Patients with metastatic prostate cancer patients between 2014 and 2017 at Ms. Lam’s center were categorized as suffering from metastatic castration-resistant or metastatic hormone-sensitive prostate cancer.
Within these groups, they were stratified further according to whether they received or did not receive metformin.
Radiological progression-free survival was evaluated based on criteria of the Prostate Cancer Working Group 3 and Response Evaluation Criteria in Solid Tumors. The 6-month PSA response and overall survival were also evaluated.
A total of 281 subjects with a minimum of 3 months' follow-up were included for analysis (mean age, 70 ±10 years).
Patients were known to suffer from either metastatic hormone-sensitive (n = 205; 73.2%) or metastatic castration-resistant (n = 75; 26.8%) prostate cancer.
Overall, 66 patients took metformin (23.5%); 215 did not (76.5%). No significant difference was observed between metformin groups with respect to PSA response at 6 months.
Among those with a recorded 6-month PSA response, 70.4% (38 of 54) responded in the metformin group; 72.9% (140 of 192) in the non-metformin group.
Overall median progression-free survival was estimated to be 17 months.
No significant difference in progression-free survival was observed between metformin groups (16.6 vs 17.3 months).

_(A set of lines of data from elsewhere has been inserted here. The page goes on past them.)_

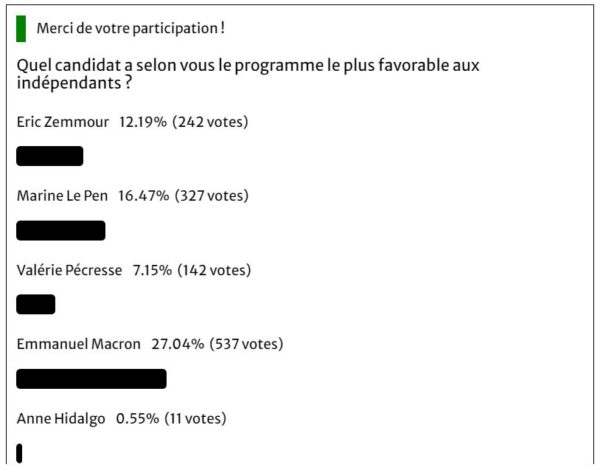Click the '(242 votes)' count for Zemmour
The width and height of the screenshot is (600, 470).
[210, 122]
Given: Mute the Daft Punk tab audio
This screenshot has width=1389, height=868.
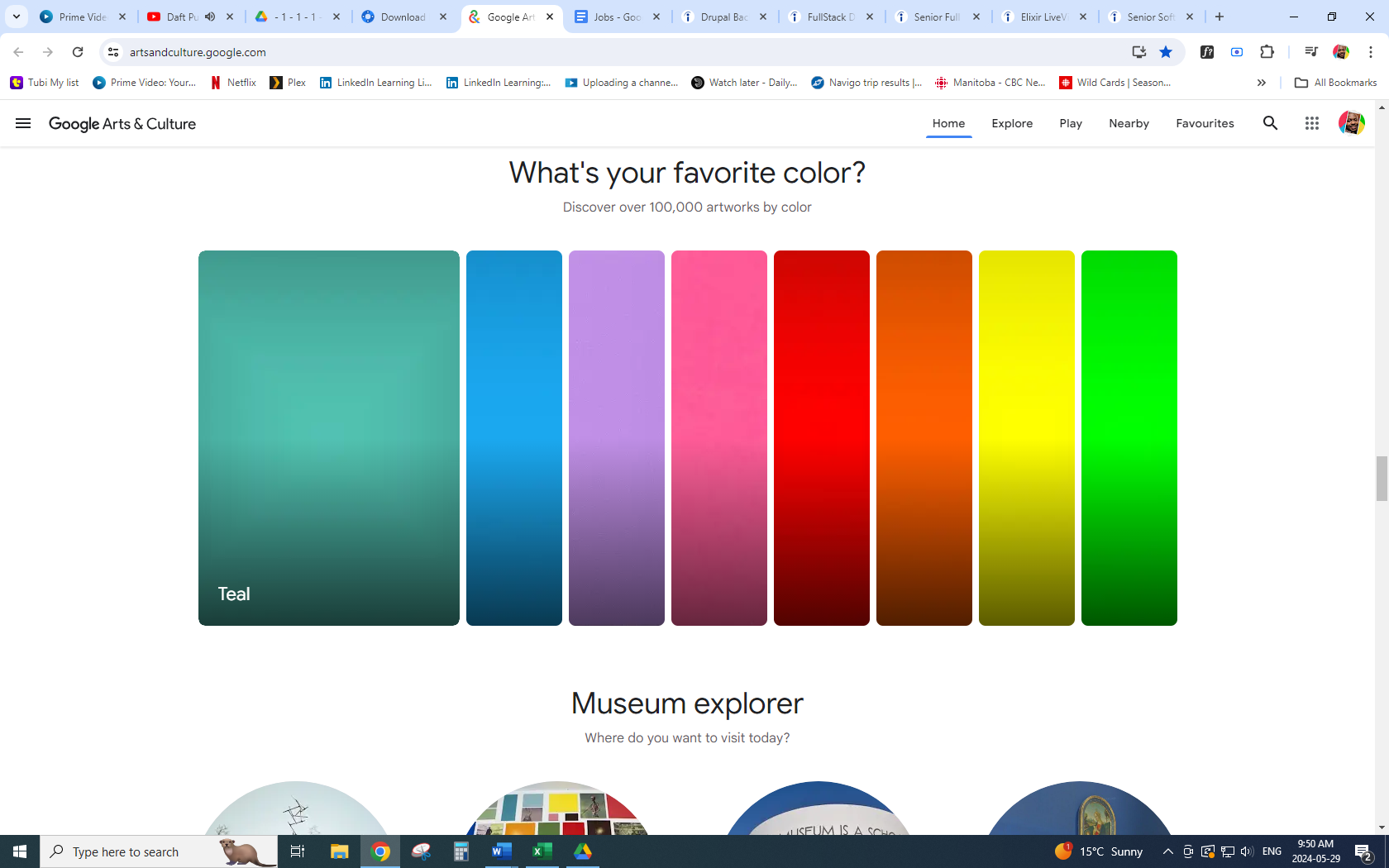Looking at the screenshot, I should [210, 17].
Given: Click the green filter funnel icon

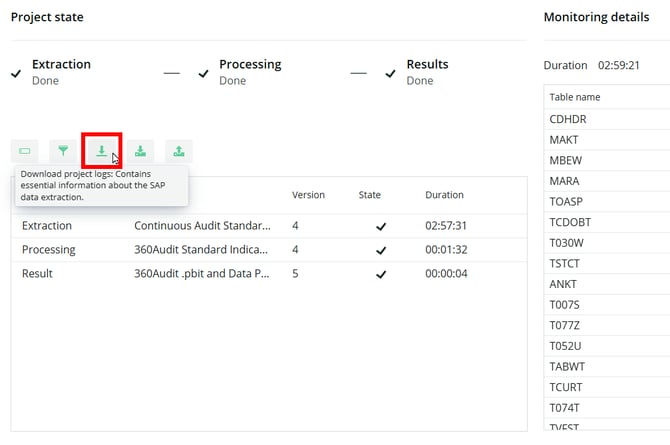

Within the group with metastatic hormone-sensitive prostate cancer, metformin users were at lower risk of progression (11% risk reduction; not statistically significant) relative to nonusers (hazard ratio, 0.89; 95% confidence interval, 0.62-1.29).
Within the group with metastatic castration-resistant prostate cancer, metformin users were at significantly higher risk of progression vs nonusers (hazard ratio, 2.65; 95% confidence interval, 1.4-5.0).

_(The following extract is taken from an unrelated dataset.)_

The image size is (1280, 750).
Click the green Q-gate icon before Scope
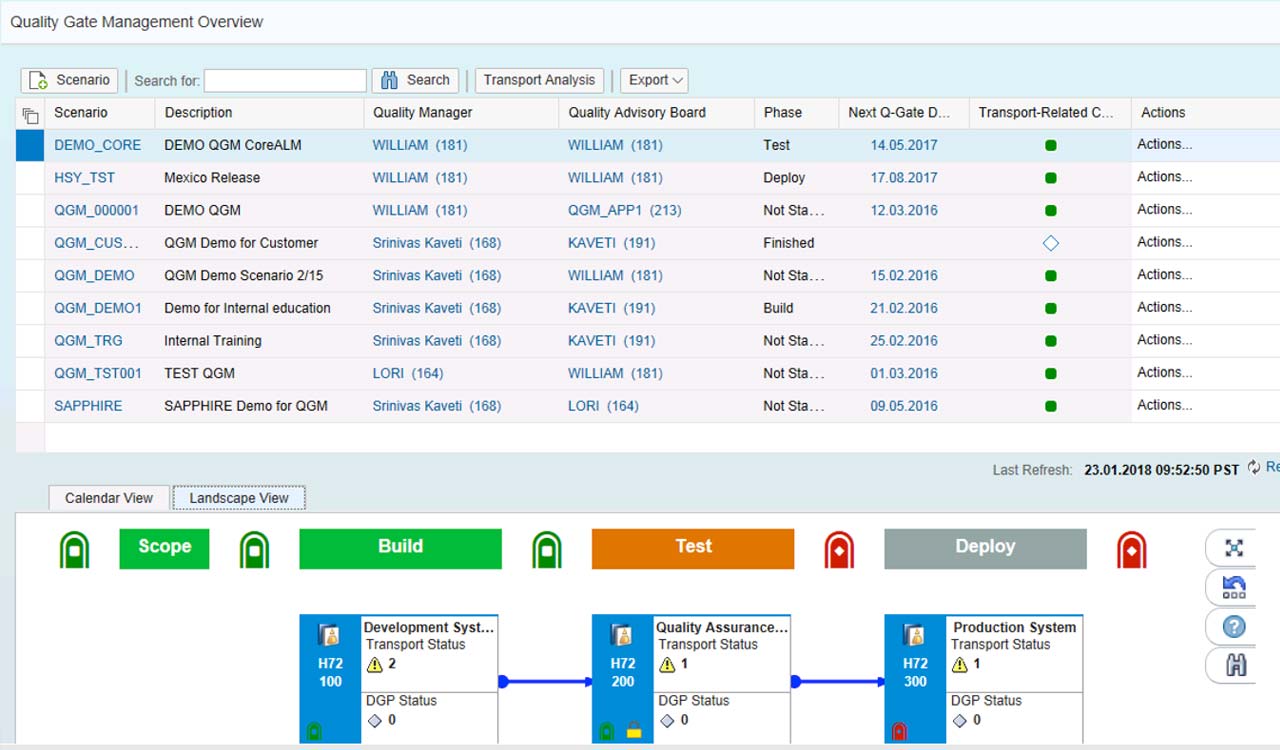click(74, 550)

Median overall survival was estimated to be 81.5 months. Overall survival differed significantly between metformin groups (148.5 vs 69.4 months, respectively; P = .02).
Ms. Lam explained that prostate cancer is the third most common cancer, with 31,620 estimated deaths and 174,650 estimated new cases in the US in 2019.

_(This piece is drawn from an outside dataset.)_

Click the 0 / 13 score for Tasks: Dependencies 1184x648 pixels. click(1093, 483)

Treatments for metastatic prostate cancer are mainly hormone therapy and chemotherapy. Metformin, a biguanide, is the most widely prescribed antidiabetic drug worldwide due to its clinical effectiveness and tolerability. Metformin was suggested to possibly reduce insulin-stimulated cancer growth in 2008.
Large observational studies on commonly diagnosed cancers found inverse associations between metformin use and colon cancer, liver cancer, and lung cancer.
Findings of epidemiologic studies on the association of metformin use with prostate cancer risk have been inconsistent, however. Although significant inverse relationships between metformin therapy and the risk of prostate cancer have been reported, numerous other epidemiological studies failed to demonstrate this association.
Meta-analyses have been performed on this topic, indicating a protective effect of metformin use on the risk of prostate cancer. Cohort studies yielded inconsistent results.
Ms. Lam concluded that no significant differences were found in 6-month PSA response or progression-free survival between patients with metastatic prostate cancer who took vs did not take metformin.
A significant difference in overall survival, however, was observed between patients who did vs did not take metformin.